Stored records
*-*-*

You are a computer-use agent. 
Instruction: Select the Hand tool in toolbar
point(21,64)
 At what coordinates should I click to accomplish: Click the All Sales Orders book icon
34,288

*-*-*

Please retype all of the records above exactly as they are.

Finished task>
You are a computer-use agent. 
Instruction: Select the Hand tool in toolbar
point(21,64)
 At what coordinates should I click to accomplish: Click the All Sales Orders book icon
34,288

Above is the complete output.